Published on The Daily Femme – Monday, Dec. 13, 2010
Contributed by Annamarya
Last Thursday, the National Women’s Law Center and Oregon Health and Science University released their new women’s health report card (the fifth since 2000) and the results aren’t pretty. According to the New York Times, the report card, which gave an overall Unsatisfactory grade to the United States (and F in key objectives of the Healthy People 2010 government initiative), showed fewer women are screened for cervical cancer and more are tested positive for the sexually transmitted disease chlamydia. There was also an increase in diabetes, obesity, hypertension, and binge drinking among women since the last report card was issued in 2007. And while there were some improvements–fewer women are smoking and dying of coronary heart diseases or stroke, and screening rates for colorectal cancer and high cholesterol have improved in the last three years–we’re still not “where we should be,” says Dr. Michelle Berlin, an associate professor of obstetrics and gynecology at the Oregon Health and Science University School of Medicine and associate director of the university’s Center for Women’s Health, who noted that, within the 10 years of issuing the report card, “you would hope the needle would have moved more than it has.”
Now that we’ve identified the areas of women’s health that need improvement both on a state and national level, we need to work on identifying the actual reasons behind such issues in order to develop initiatives that will combat these problems. Dr. Berlin speculates that an increase in chlamydia may be due to an increase in testing, but she is not sure what accounts for the drop in cervical cancer screening, which fell to 78 percent from 84.8 percent in 2007 (90 percent is the Healthy People 2010 goal). It could be, she says, due to confusion over changing guidelines and the new vaccine or health coverage loss. But what about obesity? Why has it increased among women from 24 percent to 26.4 percent (the Health People 2010 goal, says NYT, is a reduction to 15 percent )? Is it because one-quarter of women “are sedentary and get no leisure-time physical activity,” as the report shows? Is it due to heightened stress or poor eating habits, which the report card also shows is an issue as most women don’t eat the recommended five vegetables and fruits a day?

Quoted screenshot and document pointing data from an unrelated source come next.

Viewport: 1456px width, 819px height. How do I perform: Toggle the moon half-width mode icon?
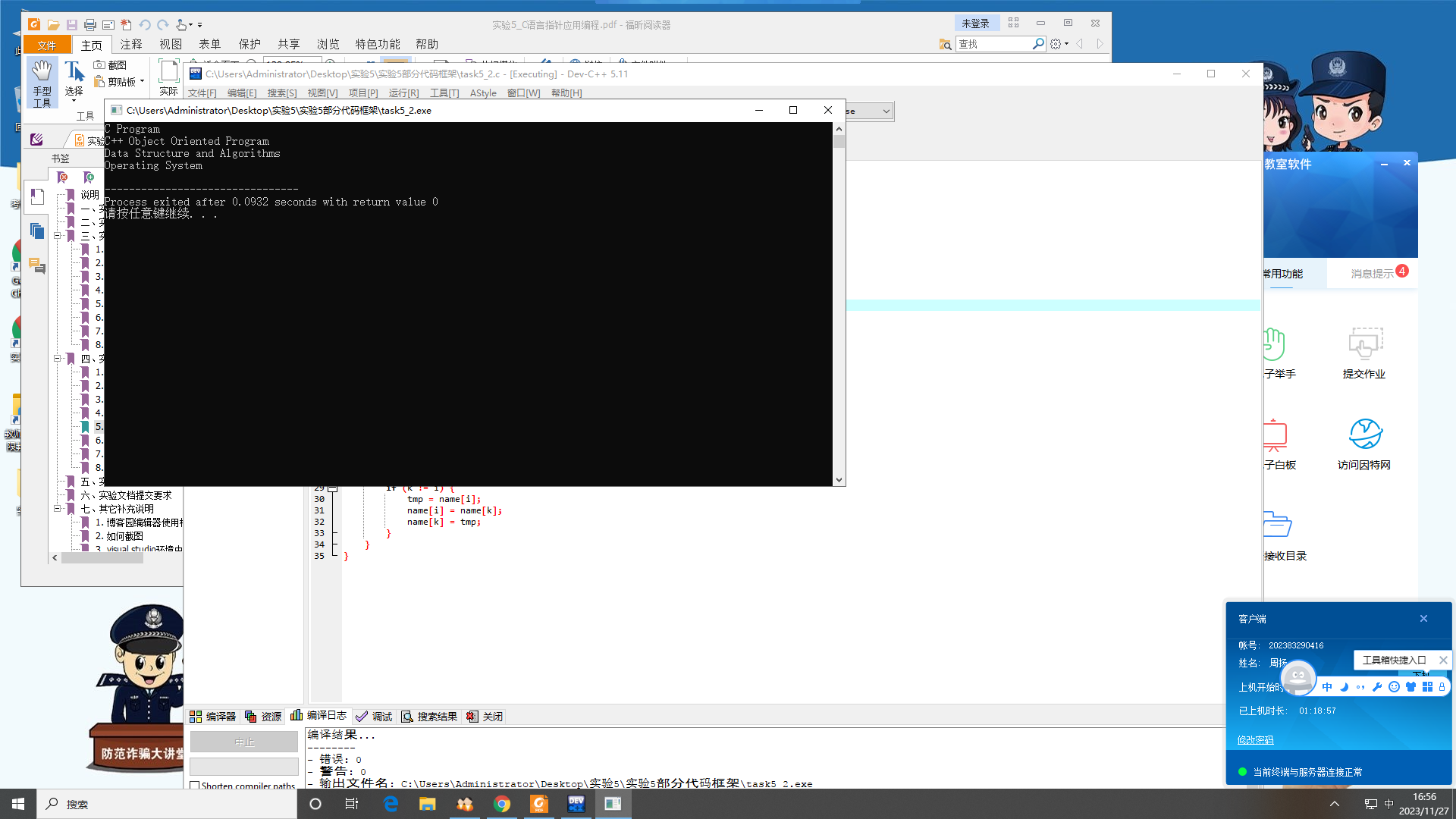(1344, 687)
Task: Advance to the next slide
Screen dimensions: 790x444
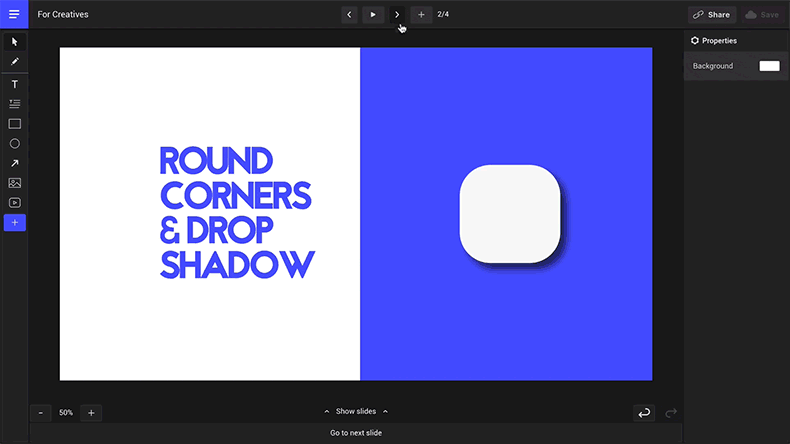Action: coord(397,15)
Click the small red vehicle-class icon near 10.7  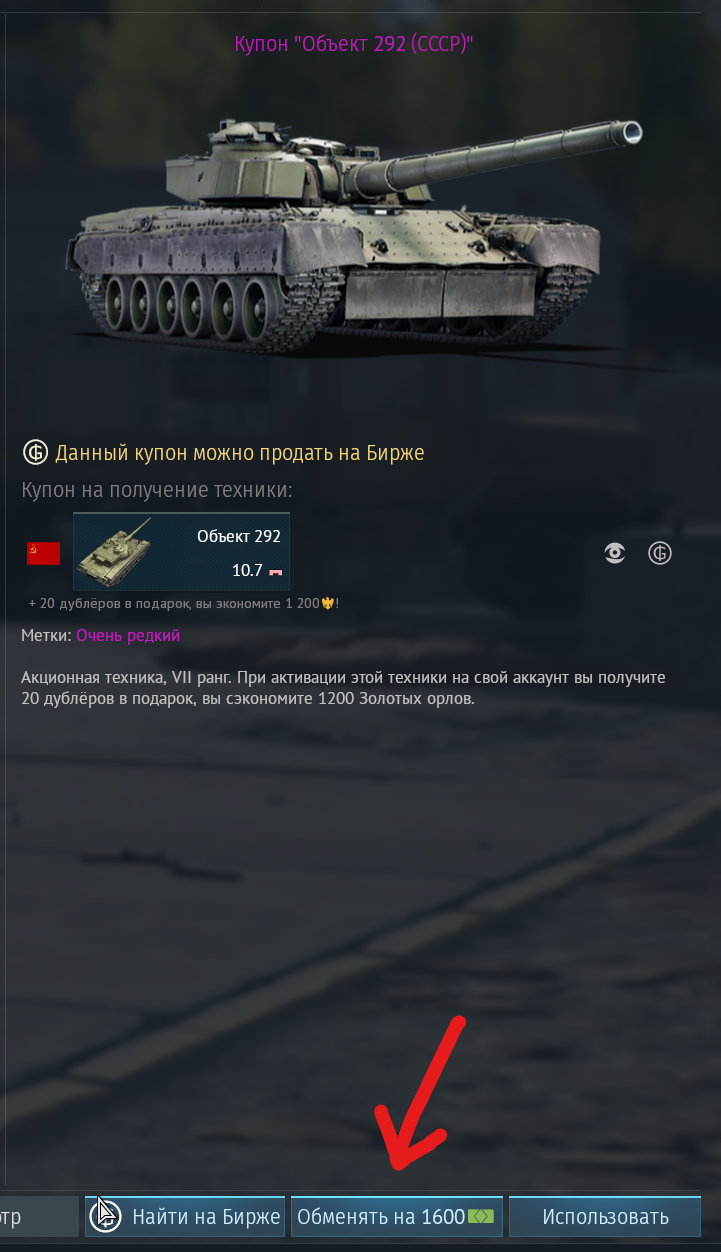(x=275, y=571)
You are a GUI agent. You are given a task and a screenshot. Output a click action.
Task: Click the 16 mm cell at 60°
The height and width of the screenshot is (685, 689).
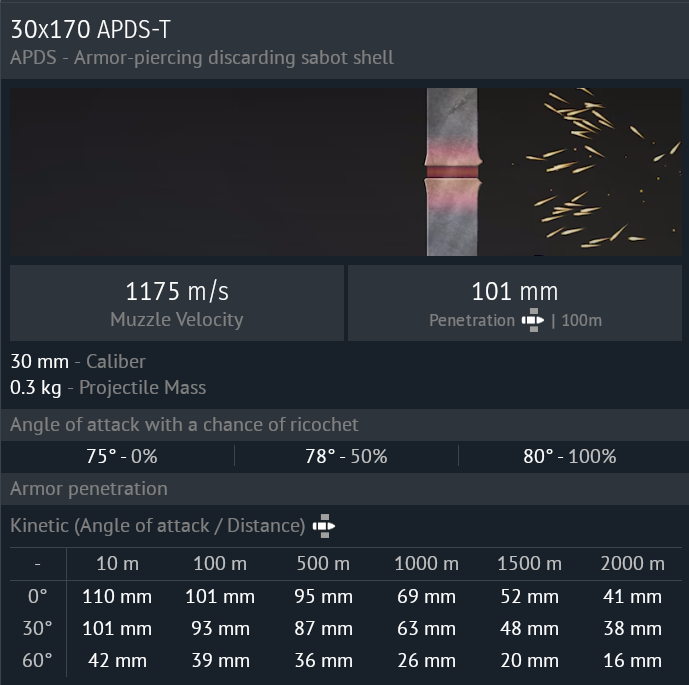(x=633, y=660)
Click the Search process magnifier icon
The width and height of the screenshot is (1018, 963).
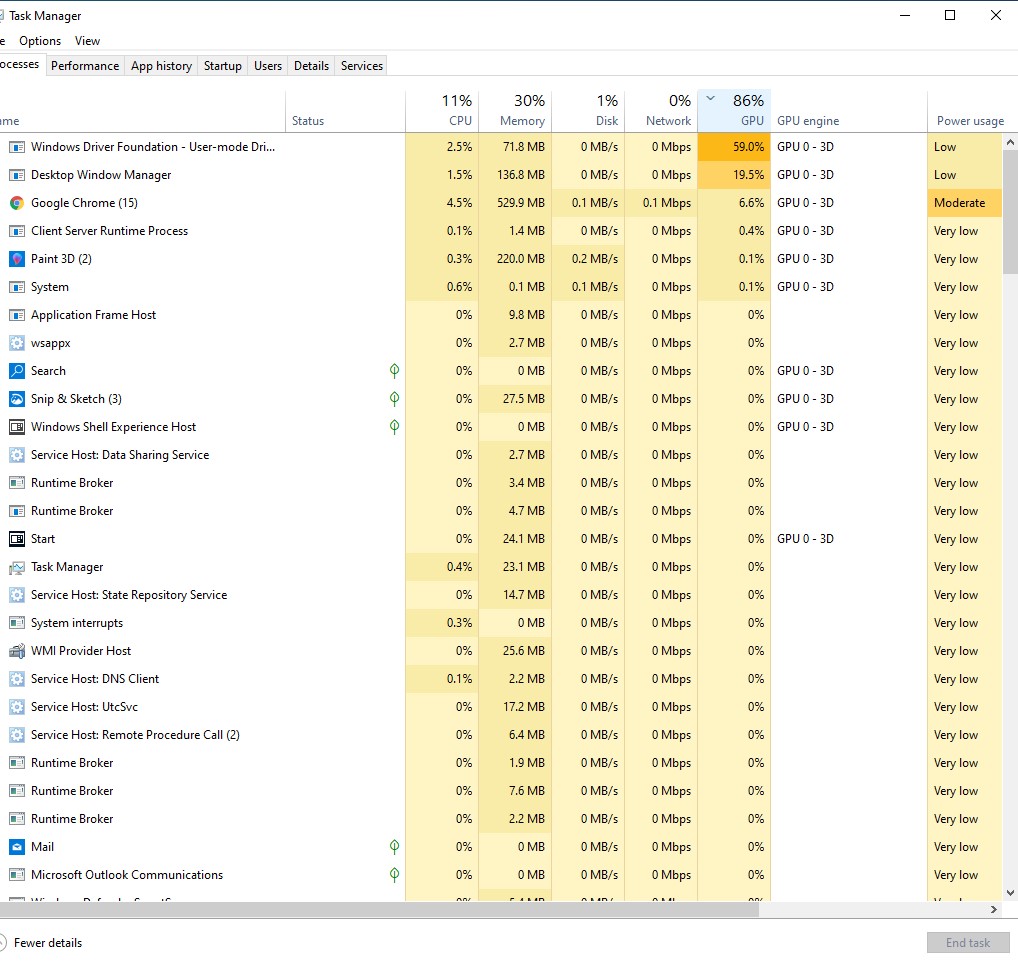click(x=16, y=371)
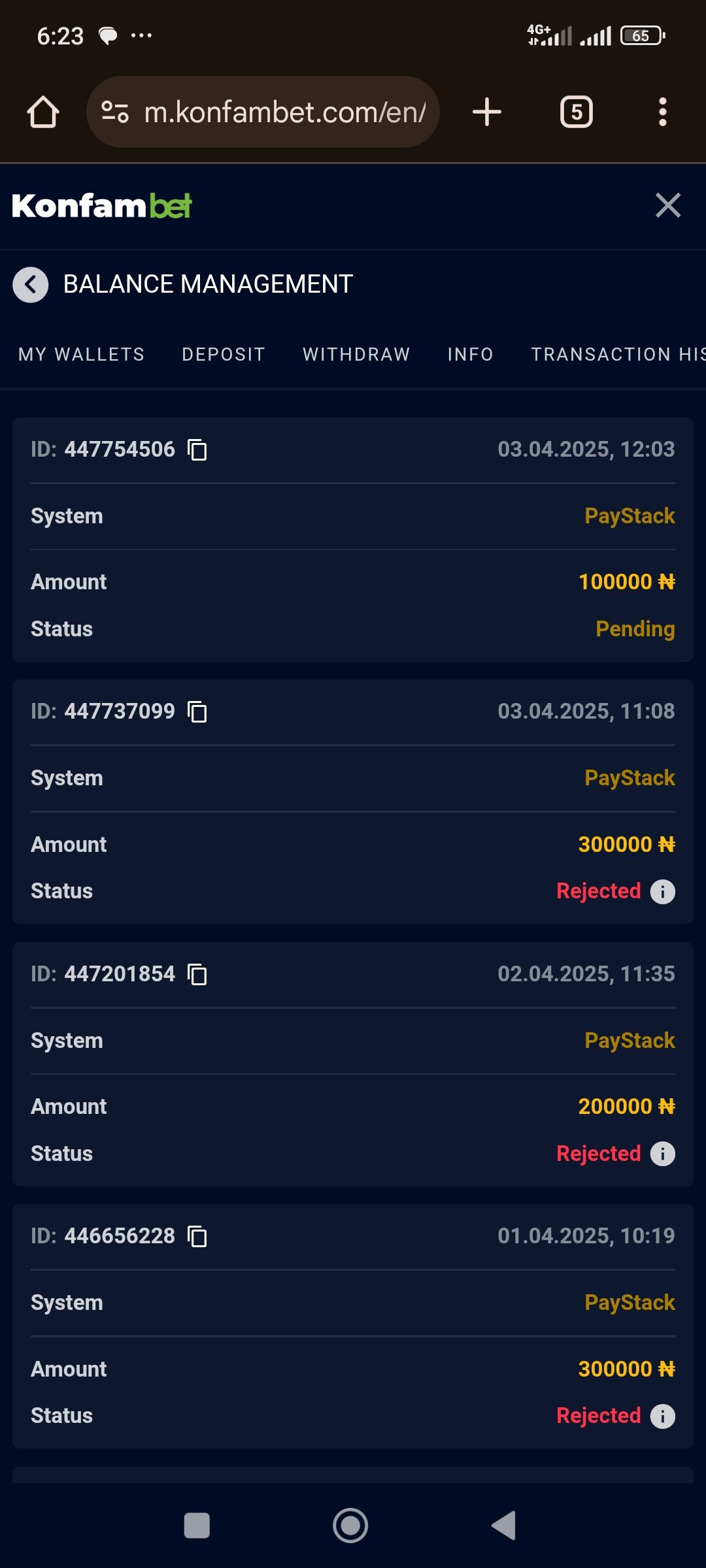Open the Withdraw tab
706x1568 pixels.
coord(356,355)
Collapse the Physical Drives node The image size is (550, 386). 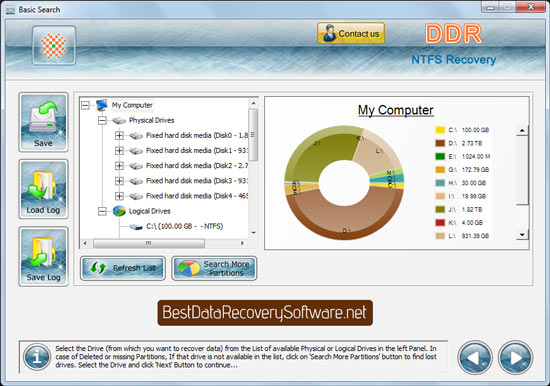(102, 120)

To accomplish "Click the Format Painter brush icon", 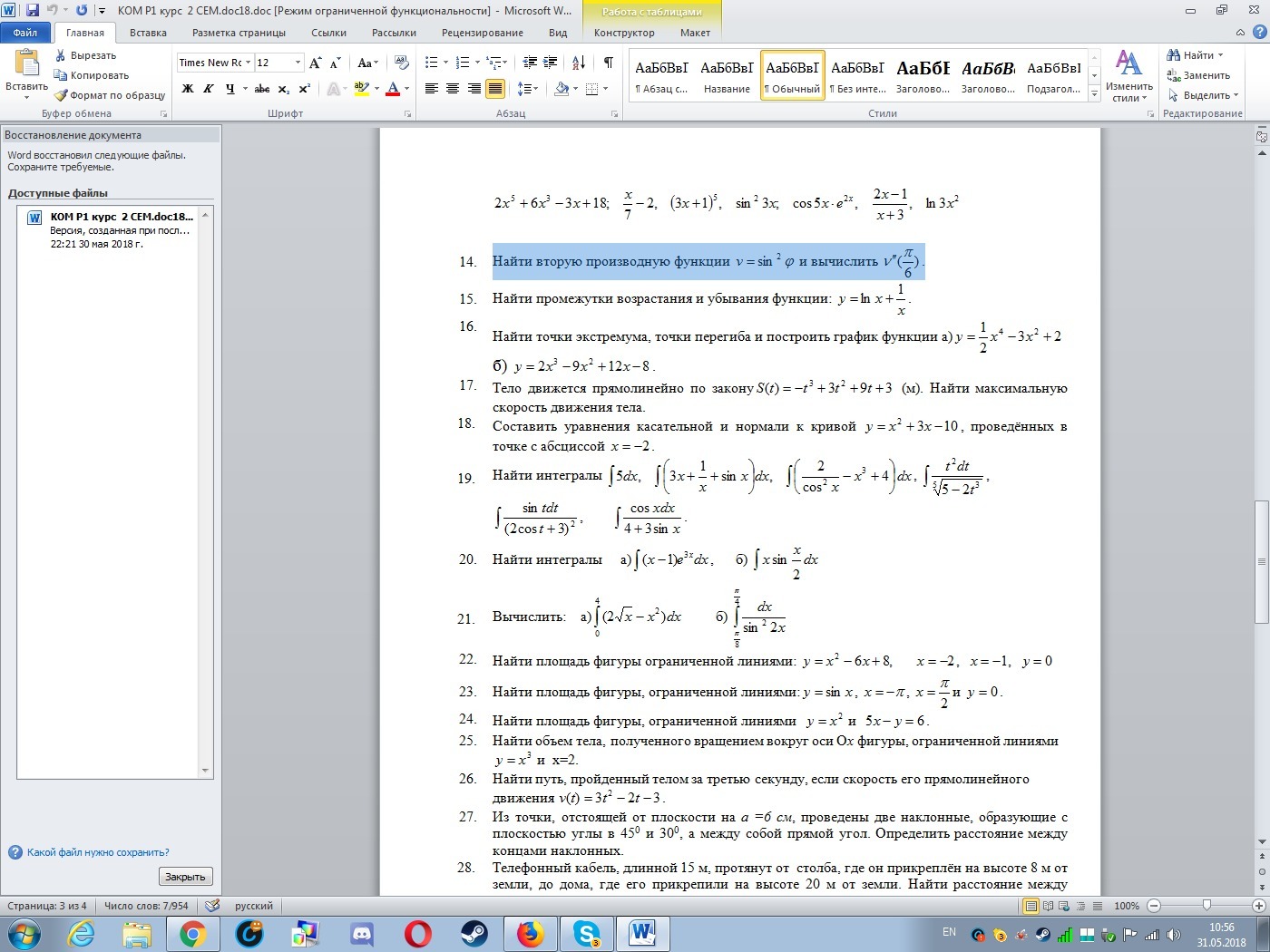I will click(61, 95).
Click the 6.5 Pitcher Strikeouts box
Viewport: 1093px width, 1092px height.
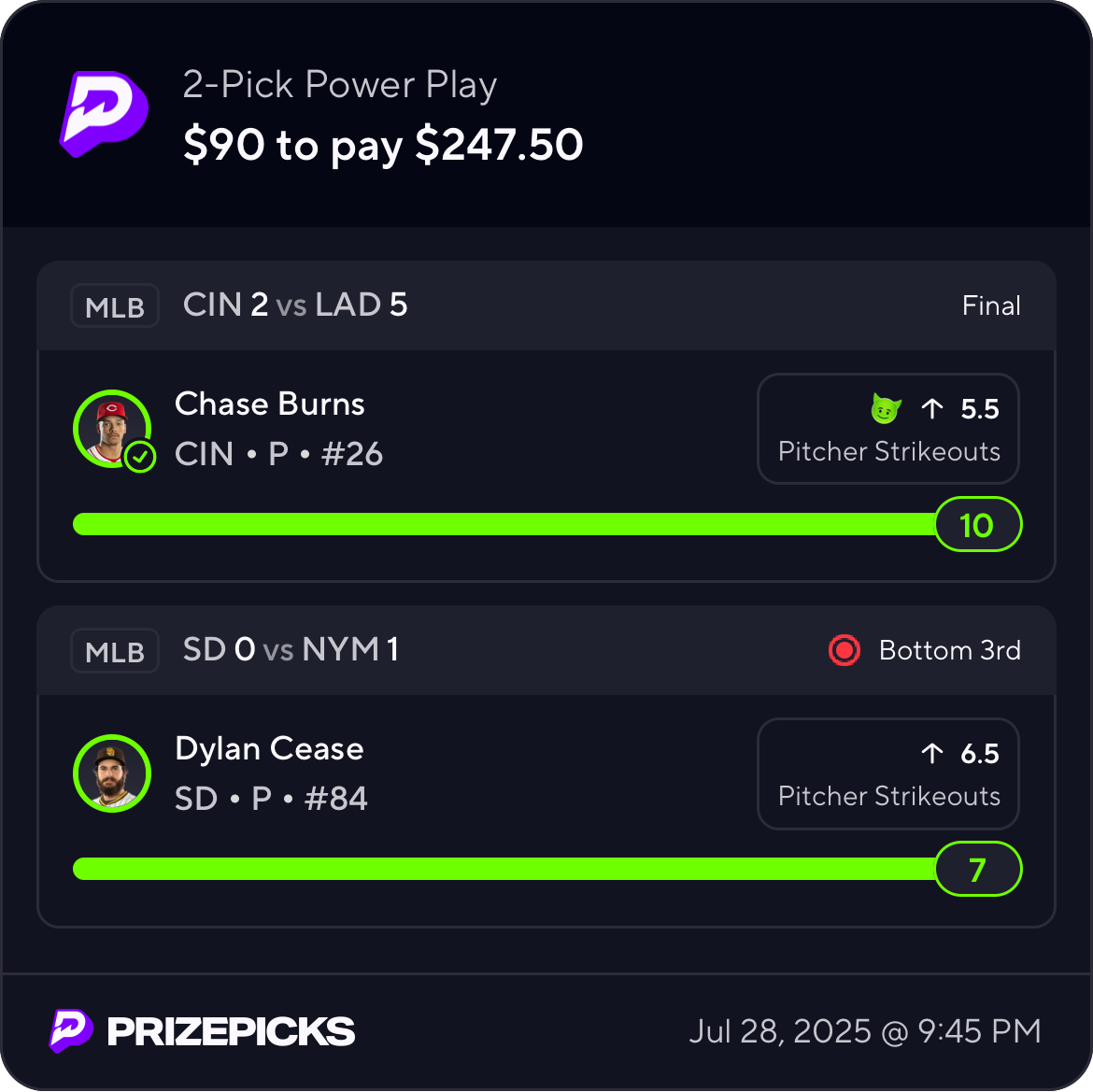[888, 773]
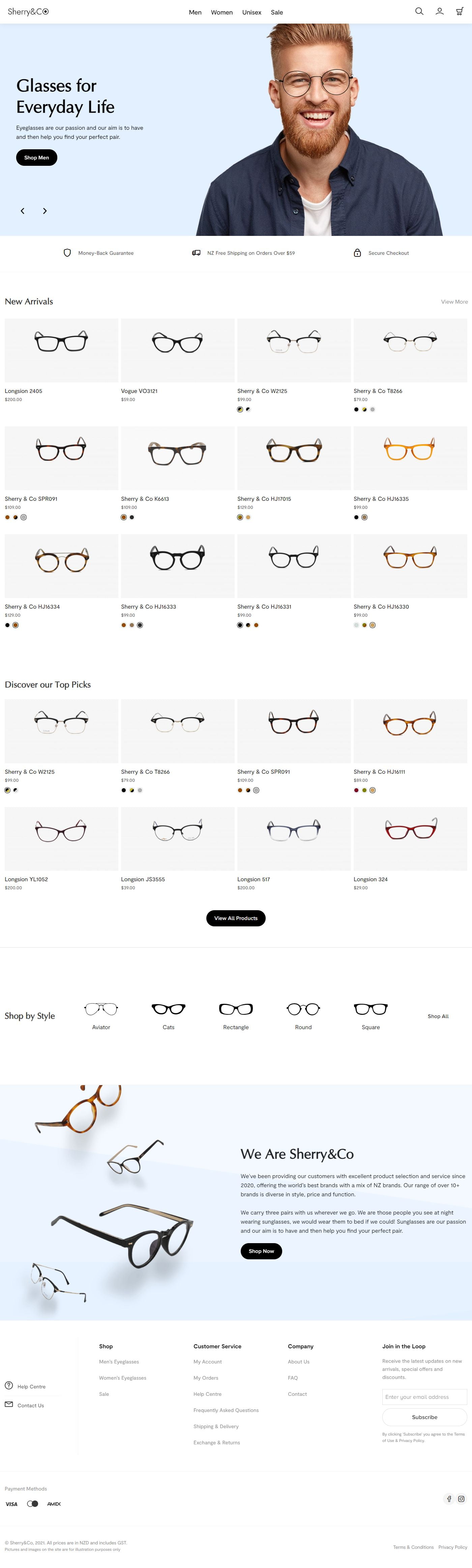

And, if so, is that due to the economic downturn (pay cuts or lay offs), or price hikes on food? Or is it all four?
In order to truly help women achieve a healthier body and mind, we need to make it easier for them to take the necessary steps to do so by focusing on eliminating the obstacles to better health. While there’s a certain personal responsibility that comes with taking care of oneself, we cannot ignore our social responsibility. We need to understand that not everyone has the same resources, means or funds to stay healthy, and to expect all women to be on or close to the same page completely ignores the disparities in our society. In the case of obesity, if there are more obese women in poorer communities, and their obesity is linked to poor diets, lack of knowledge on proper nutrition, and inability to afford healthy foods, we should develop free or low-cost programs in these communities that offer classes on aerobics, cardio and nutrition, as well as provide information on (and possible vouchers for) local, easily accessible and affordable farmer’s markets or health food shops. Granted, there are a number of other factors that can negatively impact our health maintenance (i.e. being overworked, underpaid and having no time) but if we can address and provide positive solutions to at least one or two of those issues, we could open the door for solutions to larger problems. All it takes is that one step. (Another potential solution to “sharply improve women’s health,” says the National Women’s Law Center’s Vice President of Health and Reproductive Rights Judy Waxman, would be the new health care overhaul law, as its provisions would, she asserts, bar gender rating on health insurance policies and expand Medicaid eligibility, making it easier and more affordable for women to access health care).
On a side note, Dr. Berlin’s views on binge drinking are troubling. For Dr. Berlin, the rise in binge drinking, which she suggests can be attributed to “poor mental health and depression resulting from economic insecurity or unemployment,” is especially concerning “when we think about what other things can happen when people engage in binge drinking: there are more sexual-assault problems, they’re more likely to acquire an S.T.D., and more likely to have accidents while driving.” By saying she worries about the spike in binge drinking among women because “there are more sexual-assault problems,” she is placing the responsibility solely on women. While I won’t argue the correlation between binge drinking and sexual assaults as I have not examined such statistics, if a woman experiences sexual violence while or after binge drinking, it is notbecause she’s inebriated but because her attacker saw some type of vulnerability and took unwanted advantage of it. Yes, we do need to protect ourselves in any which way or form, but we should not bear the blame for experiencing sexual assault in a drunken state–the attacker should always be at fault for their horrific and violent actions. We should never have to say, “Well, if I wasn’t drunk, this wouldn’t have happened,” because no matter what we do, where we are or what we wear, we don’t deserve to experience sexual violence. If anything, women shouldn’t binge drink not because of the possible threat of sexual assault but because it harms our physical health.